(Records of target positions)
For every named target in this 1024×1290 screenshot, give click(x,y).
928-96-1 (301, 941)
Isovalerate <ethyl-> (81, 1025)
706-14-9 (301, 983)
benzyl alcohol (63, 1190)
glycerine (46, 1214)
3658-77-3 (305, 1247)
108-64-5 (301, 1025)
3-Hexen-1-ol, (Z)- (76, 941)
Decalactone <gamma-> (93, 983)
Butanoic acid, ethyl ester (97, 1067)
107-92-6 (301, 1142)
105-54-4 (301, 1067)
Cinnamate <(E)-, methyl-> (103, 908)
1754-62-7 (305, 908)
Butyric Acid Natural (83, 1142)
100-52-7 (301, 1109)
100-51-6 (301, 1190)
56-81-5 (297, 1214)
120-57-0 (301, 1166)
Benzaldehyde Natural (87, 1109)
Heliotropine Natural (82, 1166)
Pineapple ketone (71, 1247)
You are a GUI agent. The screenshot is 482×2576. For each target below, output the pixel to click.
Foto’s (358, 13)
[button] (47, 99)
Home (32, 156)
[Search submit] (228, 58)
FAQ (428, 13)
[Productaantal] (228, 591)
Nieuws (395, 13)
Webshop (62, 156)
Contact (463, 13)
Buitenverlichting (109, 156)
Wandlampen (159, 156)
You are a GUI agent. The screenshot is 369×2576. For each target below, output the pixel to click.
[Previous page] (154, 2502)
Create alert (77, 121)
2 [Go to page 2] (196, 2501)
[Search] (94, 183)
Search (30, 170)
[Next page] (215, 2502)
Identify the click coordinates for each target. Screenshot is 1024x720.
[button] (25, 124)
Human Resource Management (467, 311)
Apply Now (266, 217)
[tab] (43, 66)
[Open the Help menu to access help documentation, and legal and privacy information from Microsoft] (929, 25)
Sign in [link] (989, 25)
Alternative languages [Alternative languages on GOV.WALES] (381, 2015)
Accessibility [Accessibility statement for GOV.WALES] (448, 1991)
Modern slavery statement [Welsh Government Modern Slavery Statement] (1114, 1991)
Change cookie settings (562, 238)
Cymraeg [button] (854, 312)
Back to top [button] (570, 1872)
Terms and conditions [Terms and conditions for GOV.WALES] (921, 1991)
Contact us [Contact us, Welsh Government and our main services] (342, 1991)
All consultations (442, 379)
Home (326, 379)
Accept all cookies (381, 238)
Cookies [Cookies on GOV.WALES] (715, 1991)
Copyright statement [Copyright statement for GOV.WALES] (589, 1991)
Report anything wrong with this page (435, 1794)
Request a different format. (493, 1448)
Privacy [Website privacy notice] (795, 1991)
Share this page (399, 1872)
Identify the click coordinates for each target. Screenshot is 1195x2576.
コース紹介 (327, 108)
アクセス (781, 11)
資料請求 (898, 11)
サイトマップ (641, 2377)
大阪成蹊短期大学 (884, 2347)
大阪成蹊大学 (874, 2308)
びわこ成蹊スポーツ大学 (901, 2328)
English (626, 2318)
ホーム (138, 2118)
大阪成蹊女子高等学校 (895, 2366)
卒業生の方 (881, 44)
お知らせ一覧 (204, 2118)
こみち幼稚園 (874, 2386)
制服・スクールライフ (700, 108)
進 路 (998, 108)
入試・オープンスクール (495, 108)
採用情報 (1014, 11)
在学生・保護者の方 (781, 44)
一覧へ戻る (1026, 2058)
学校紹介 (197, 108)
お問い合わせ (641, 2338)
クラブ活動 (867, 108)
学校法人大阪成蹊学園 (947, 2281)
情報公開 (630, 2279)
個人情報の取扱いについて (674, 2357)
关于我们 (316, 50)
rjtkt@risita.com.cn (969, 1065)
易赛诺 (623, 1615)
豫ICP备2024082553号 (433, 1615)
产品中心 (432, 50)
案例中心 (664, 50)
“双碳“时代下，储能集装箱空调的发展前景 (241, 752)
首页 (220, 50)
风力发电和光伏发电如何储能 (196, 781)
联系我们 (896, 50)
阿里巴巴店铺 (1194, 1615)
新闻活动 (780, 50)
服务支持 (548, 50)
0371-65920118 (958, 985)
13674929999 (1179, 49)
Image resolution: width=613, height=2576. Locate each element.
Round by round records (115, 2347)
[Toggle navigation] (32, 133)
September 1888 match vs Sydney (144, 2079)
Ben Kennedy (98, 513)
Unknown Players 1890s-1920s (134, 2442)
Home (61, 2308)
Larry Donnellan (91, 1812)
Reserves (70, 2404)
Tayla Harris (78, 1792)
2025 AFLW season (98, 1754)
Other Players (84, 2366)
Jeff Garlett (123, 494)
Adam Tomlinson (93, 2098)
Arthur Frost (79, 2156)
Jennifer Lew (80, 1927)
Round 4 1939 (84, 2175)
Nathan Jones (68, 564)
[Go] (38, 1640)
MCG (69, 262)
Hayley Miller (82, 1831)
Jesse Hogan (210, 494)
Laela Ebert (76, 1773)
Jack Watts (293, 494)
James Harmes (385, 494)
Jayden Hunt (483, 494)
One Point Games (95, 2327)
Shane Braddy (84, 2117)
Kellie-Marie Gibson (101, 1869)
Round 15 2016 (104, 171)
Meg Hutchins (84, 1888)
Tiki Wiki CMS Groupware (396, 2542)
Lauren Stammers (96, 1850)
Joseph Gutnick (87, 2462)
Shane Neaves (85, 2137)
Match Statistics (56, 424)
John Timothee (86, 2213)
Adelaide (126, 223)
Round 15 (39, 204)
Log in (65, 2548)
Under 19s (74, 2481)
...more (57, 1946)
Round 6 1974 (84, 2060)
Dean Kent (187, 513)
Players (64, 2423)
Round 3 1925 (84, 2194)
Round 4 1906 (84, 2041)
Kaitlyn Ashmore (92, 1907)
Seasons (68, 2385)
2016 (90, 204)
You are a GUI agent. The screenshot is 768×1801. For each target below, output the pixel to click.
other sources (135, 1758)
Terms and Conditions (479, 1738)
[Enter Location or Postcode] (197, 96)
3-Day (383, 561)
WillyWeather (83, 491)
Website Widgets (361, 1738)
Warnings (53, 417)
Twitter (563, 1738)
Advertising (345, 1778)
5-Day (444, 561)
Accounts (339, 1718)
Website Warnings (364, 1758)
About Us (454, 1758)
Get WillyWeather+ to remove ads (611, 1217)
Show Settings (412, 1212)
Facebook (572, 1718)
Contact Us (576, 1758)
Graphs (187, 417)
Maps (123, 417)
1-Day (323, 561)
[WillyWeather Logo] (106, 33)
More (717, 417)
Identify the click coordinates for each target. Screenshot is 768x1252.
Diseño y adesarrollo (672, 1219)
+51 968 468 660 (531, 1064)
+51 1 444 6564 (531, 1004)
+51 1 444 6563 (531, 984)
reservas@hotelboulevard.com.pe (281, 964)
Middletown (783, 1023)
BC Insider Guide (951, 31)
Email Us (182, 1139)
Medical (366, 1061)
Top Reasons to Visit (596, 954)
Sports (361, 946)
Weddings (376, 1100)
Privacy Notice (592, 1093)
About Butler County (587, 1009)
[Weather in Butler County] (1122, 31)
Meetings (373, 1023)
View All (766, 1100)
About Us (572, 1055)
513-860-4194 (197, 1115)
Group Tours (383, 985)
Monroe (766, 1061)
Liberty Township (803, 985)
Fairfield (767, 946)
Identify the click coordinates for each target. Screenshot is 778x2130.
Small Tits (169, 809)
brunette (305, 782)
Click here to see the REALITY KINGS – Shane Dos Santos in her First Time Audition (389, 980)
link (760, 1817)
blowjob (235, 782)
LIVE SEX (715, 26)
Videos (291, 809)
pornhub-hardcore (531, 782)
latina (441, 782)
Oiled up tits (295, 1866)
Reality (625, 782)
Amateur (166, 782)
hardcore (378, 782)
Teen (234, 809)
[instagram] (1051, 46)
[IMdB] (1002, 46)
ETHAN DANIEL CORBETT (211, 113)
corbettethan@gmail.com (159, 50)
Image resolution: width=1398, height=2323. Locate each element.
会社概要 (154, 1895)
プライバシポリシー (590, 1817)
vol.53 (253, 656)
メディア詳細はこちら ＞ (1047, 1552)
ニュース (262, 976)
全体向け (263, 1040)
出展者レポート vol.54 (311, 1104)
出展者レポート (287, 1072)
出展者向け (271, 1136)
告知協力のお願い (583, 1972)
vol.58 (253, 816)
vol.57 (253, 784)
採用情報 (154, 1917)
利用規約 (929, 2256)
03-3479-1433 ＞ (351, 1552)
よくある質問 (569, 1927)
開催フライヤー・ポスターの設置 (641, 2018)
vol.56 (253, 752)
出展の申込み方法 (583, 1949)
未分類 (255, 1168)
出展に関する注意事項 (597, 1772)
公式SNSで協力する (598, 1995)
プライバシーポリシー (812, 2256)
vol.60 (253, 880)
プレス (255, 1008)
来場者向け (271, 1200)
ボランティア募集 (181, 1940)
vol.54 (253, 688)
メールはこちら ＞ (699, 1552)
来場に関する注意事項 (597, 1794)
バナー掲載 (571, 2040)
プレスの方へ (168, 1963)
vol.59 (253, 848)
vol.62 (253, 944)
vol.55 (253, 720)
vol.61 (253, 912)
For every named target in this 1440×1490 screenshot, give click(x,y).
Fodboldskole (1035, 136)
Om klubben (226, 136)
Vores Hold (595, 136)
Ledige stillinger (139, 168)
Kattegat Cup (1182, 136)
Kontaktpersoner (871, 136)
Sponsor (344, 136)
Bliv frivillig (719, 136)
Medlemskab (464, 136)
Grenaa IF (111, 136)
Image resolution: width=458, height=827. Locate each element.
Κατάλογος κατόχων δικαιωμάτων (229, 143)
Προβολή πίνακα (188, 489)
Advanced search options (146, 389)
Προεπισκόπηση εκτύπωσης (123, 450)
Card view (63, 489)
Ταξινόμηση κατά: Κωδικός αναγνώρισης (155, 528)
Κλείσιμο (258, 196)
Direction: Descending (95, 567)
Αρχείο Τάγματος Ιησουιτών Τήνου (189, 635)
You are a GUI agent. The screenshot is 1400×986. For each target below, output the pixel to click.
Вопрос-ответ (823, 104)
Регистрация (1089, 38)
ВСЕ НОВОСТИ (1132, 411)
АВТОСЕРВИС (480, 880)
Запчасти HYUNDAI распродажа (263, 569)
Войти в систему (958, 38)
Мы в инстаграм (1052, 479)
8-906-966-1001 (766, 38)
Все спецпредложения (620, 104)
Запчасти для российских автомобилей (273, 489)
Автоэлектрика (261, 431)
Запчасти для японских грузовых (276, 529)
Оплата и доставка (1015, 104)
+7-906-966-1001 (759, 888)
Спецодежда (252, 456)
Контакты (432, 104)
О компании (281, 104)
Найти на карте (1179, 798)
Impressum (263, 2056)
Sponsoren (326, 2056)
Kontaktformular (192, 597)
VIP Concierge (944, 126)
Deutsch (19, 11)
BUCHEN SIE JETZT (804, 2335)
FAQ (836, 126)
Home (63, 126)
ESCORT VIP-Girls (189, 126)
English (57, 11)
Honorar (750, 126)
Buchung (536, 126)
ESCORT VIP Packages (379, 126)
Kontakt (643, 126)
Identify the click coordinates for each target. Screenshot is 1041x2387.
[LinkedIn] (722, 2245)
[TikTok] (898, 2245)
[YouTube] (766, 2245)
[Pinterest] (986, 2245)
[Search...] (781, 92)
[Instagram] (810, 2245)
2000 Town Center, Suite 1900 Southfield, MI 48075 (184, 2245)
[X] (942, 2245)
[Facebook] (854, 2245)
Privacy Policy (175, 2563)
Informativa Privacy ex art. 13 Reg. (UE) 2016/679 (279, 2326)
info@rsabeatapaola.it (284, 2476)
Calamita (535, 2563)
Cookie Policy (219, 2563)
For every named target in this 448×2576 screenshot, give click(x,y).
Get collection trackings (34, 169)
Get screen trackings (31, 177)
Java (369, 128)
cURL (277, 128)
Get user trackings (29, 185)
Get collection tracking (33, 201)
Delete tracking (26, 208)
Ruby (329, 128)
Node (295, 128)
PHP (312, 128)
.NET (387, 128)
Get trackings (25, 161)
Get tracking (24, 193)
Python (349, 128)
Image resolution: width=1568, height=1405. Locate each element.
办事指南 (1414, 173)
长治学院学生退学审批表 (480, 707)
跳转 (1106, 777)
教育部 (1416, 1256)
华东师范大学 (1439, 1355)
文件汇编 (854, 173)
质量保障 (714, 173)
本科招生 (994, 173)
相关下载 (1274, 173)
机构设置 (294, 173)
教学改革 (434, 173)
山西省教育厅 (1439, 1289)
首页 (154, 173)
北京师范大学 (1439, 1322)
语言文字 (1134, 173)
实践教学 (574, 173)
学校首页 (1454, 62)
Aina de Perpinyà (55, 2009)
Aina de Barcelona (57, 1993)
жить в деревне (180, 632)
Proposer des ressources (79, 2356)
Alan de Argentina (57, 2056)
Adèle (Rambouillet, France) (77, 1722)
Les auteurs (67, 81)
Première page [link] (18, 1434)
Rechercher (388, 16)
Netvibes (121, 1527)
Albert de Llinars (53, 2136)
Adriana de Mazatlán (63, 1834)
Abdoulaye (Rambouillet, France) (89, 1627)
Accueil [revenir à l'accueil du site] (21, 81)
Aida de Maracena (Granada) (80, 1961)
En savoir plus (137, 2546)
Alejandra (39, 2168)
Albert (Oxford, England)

> [YOUR GOAL]
Arrange the rows from the one containing "Запчасти HYUNDAI распродажа (263, 569)" through the one containing "VIP Concierge (944, 126)", both included, as a numbered list with blank lines omitted.

> [OUTPUT BELOW]
1. Запчасти HYUNDAI распродажа (263, 569)
2. Войти в систему (958, 38)
3. Мы в инстаграм (1052, 479)
4. 8-906-966-1001 (766, 38)
5. Все спецпредложения (620, 104)
6. Запчасти для российских автомобилей (273, 489)
7. Автоэлектрика (261, 431)
8. Запчасти для японских грузовых (276, 529)
9. Оплата и доставка (1015, 104)
10. +7-906-966-1001 (759, 888)
11. Спецодежда (252, 456)
12. Контакты (432, 104)
13. О компании (281, 104)
14. Найти на карте (1179, 798)
15. Impressum (263, 2056)
16. Sponsoren (326, 2056)
17. Kontaktformular (192, 597)
18. VIP Concierge (944, 126)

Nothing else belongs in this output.